Building solutions for the growth of the social economy
Written by Joy Doal MBE (pictured), Anawim CEO
At Anawim – Birmingham’s Centre for Women we currently work with more than 2000 women a year and employ more than 70 members of staff.
We often hear politicians and policy makers talk about growth; we also seek growth, but not for profit, for social value.
The women we work with often have multiple disadvantages.
This might be substance misuse, domestic abuse, being involved in the criminal justice system as victims and offenders, homelessness, debt, or reliance upon benefits.
Sometimes they are excluded from the system by their immigration status - on spousal visas or digitally unable to navigate - so they can rely on the dark economy of sex work and shoplifting.

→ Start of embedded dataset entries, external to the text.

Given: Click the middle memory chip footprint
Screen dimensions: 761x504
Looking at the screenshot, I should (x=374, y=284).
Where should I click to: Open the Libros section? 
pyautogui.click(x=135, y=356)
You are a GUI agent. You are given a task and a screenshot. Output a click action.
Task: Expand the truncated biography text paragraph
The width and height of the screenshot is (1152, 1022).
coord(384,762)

These women then get labelled as hard to reach, difficult to engage, resistant or even violent and this further excludes and alienates.

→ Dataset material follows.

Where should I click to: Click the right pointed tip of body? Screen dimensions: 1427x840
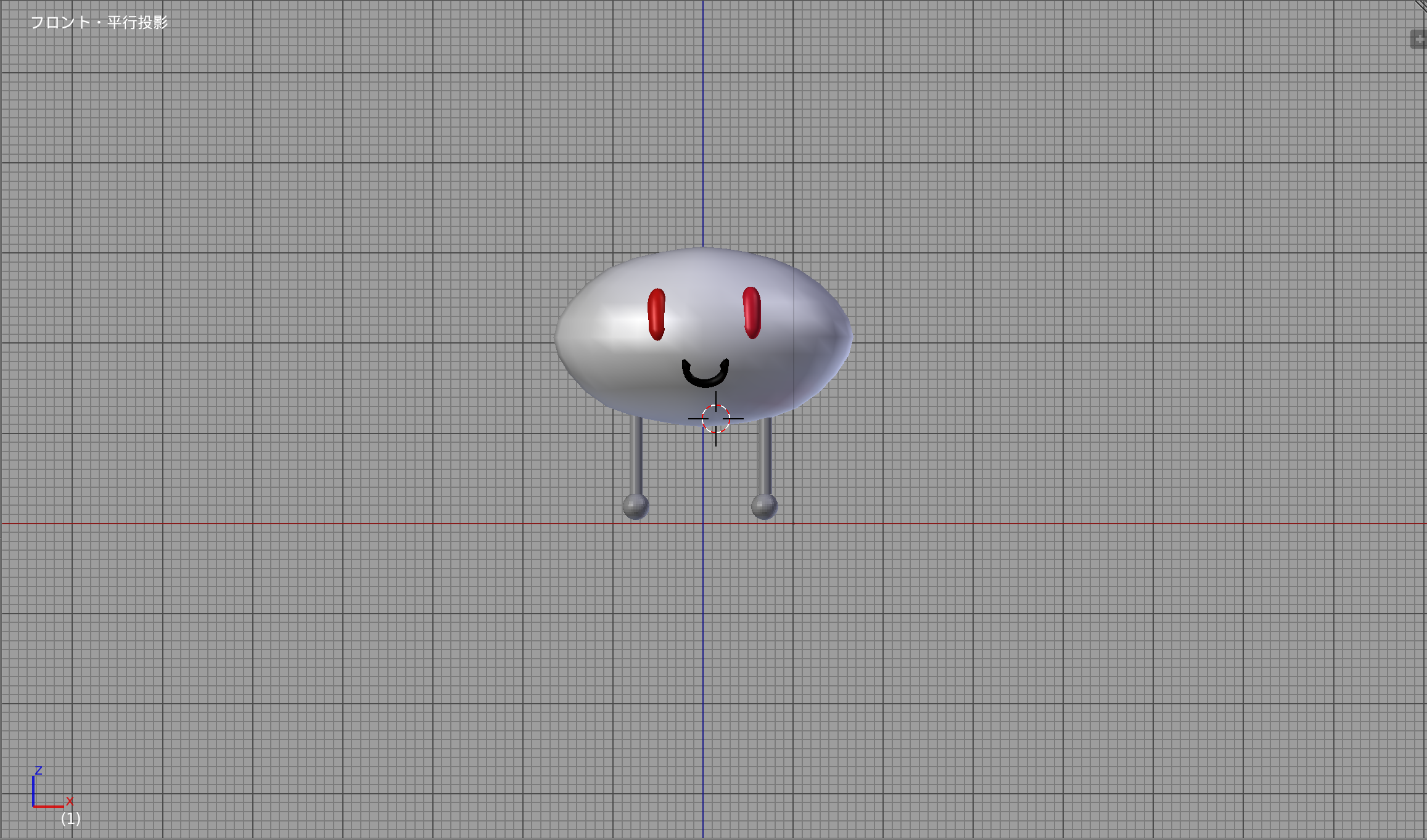tap(847, 337)
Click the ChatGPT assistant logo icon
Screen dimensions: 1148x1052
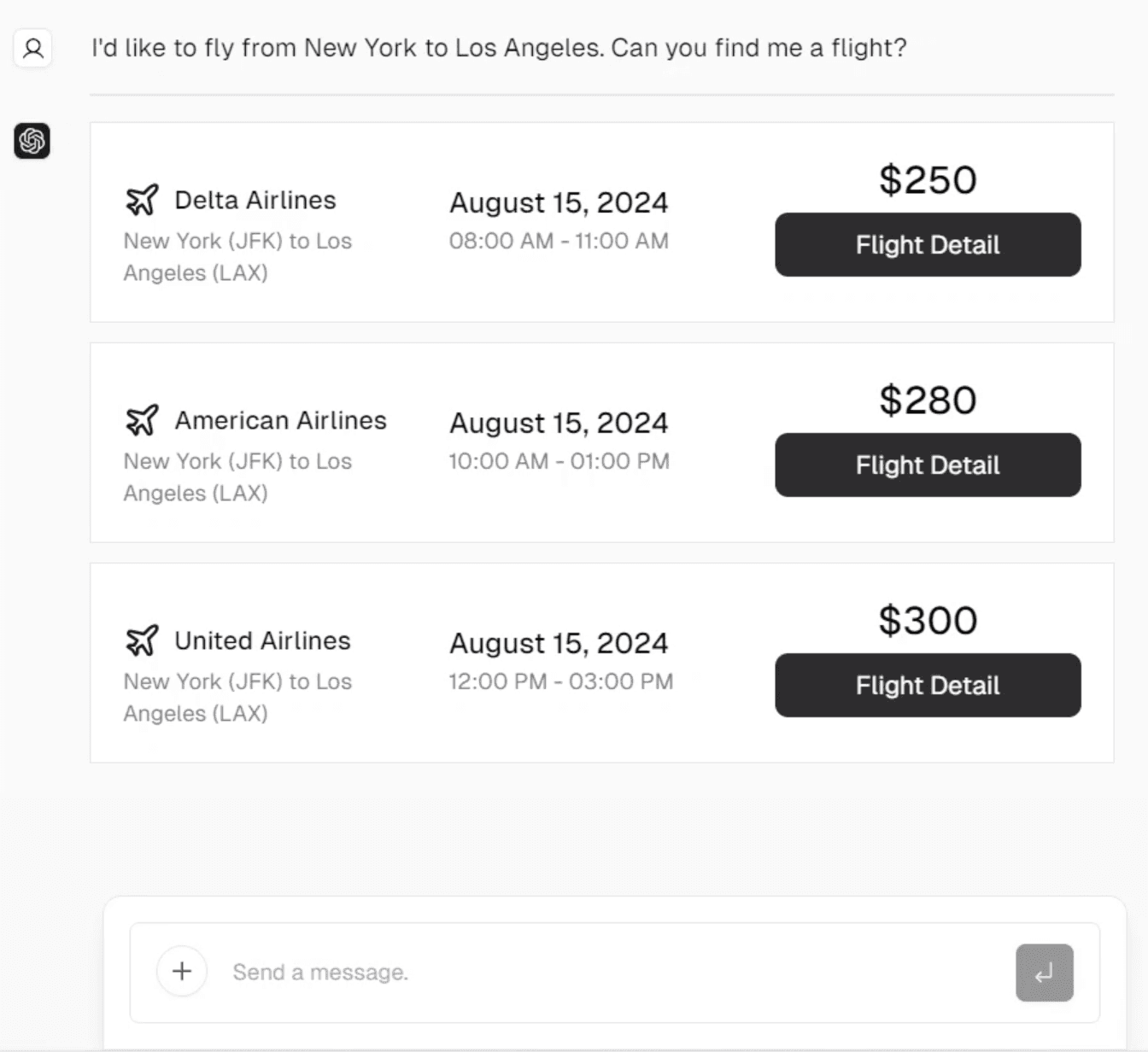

When you work with women who have these layers of disadvantage it is easy to solely react to the presenting crisis, and to only see the woman as she is now in front of you.
Current trauma informed practice teaches us to change the narrative from ‘what have you done’ to ‘what happened to you’, but we need to go further back to ‘what happened to you initially?’.
Child abuse and family breakdown are often at the root, but what you go on to see, as they tell you their stories, is systems that compound those issues and make things worse.
In our schools we have teachers expected to manage children with severe and often undiagnosed special needs as well as those with family issues, in a classroom of 30. Hence, children who cannot cope with these conditions – or in a mainstream school get excluded, removed, told to stay away - when they require more input, not less.
Our social services are under extreme pressure. We see children being removed from their parents and put into a system of foster care which is set up around short-term placements.
Even if the child is lucky enough to find a secure family, they will have to leave at 18 and make their way in the world alone. I don’t know about every child, but I know mine were not ready for that at that age. Why do we think children who have had a difficult start are more able?
The trajectory from care to custody is well known, but no one seems to be changing the system that creates it.
Back to Anawim. When I started there, in 2003, it was very small with only a couple of part time staff, volunteers and the Catholic Sisters.
They cared deeply for the women - at that time, the women they supported had many children - so there was a busy creche, and they put on day trips and holidays. However, they had no infrastructure, very little funding and no direction. They were tired, discouraged, ready to give up.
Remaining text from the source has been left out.